4.3. Impact Factors of Colloidal Phosphorus during Leaching Events

It is reported that the transportation of CP was strongly affected by pH. Specifically, changes of pH can drive the release of colloids, and the amount of colloid particles released from water-bearing media increases with increasing pH [17,34,35]. There was a positive significant nonlinear correlation between pH and P concentration in leachate (Figure 6). Furthermore, pH can explain the variation of TP, CP, DP and PP by 31%, 34%, 17%, and 27%, respectively. Thus, pH is a good predictor of CP in this study. Similar results have been reported by previous studies [11].
The other important factor influencing P loss is the contribution of P in topsoil. Fertilization significantly affects the P content in surface soil [1]. In this study, P fertilizer application significantly increased CP concentrations in 0–15 cm and DP concentrations in 0–10 cm but had minor effects on the concentrations at deeper layers (Table 2). The penetration depth of CP was greater than that of DP after P application, suggesting that CP has a greater transport ability than DP in the soil profile. This may be because our calcareous soils were rich in Ca2+. Christophe et al. found there were significant positive correlations between CP and colloidal calcium (Cacoll), and Ca minerals–organic matter may play a major role as a carrier for CP in solution [11]. In general, the fate of P in agricultural soils depends not only on the presence of P in soil solution but also on CP migration [36,37].

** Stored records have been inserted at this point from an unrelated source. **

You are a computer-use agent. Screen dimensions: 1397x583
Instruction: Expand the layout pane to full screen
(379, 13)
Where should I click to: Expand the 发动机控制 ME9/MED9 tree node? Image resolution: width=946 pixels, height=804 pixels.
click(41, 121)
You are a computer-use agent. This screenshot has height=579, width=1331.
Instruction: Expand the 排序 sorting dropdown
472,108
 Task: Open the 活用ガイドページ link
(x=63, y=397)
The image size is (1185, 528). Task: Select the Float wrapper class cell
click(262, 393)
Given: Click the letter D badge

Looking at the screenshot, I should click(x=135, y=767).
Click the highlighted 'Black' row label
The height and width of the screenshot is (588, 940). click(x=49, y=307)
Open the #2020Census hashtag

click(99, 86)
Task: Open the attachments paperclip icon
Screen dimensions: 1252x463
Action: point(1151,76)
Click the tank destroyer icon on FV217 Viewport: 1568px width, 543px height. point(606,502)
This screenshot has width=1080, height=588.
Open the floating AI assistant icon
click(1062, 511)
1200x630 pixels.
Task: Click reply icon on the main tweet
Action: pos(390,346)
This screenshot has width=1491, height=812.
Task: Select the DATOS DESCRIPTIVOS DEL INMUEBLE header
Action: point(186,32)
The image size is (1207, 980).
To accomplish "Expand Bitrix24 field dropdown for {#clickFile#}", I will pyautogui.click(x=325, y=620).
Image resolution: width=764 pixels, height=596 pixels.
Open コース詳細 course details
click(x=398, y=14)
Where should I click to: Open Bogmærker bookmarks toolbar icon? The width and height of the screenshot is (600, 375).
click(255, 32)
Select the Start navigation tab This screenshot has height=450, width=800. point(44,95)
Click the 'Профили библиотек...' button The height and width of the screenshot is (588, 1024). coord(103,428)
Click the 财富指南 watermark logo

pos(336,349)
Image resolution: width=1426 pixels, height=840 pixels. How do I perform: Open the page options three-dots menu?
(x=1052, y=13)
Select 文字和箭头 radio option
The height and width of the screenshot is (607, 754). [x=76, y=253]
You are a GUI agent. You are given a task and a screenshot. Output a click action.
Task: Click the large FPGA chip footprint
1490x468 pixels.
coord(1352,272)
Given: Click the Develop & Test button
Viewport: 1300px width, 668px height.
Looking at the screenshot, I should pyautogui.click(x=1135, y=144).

The P application tends to increase water infiltration through reducing soil bulk density and increasing soil porosity [38]. The increasing infiltration will inevitably lead to more P leaching loss [39]. There were significant correlations between P concentration in leachate and P application rates, which could be described by binomial expression (Figure 7). The P levels were found to account for >92%, >85%, >68%, and >31% of the variation in TP, CP, PP, and DP in leaching, respectively. Thus, P application has a great effect on TP and CP in leaching because of the significant increase in surface soil P concentrations (Table 2).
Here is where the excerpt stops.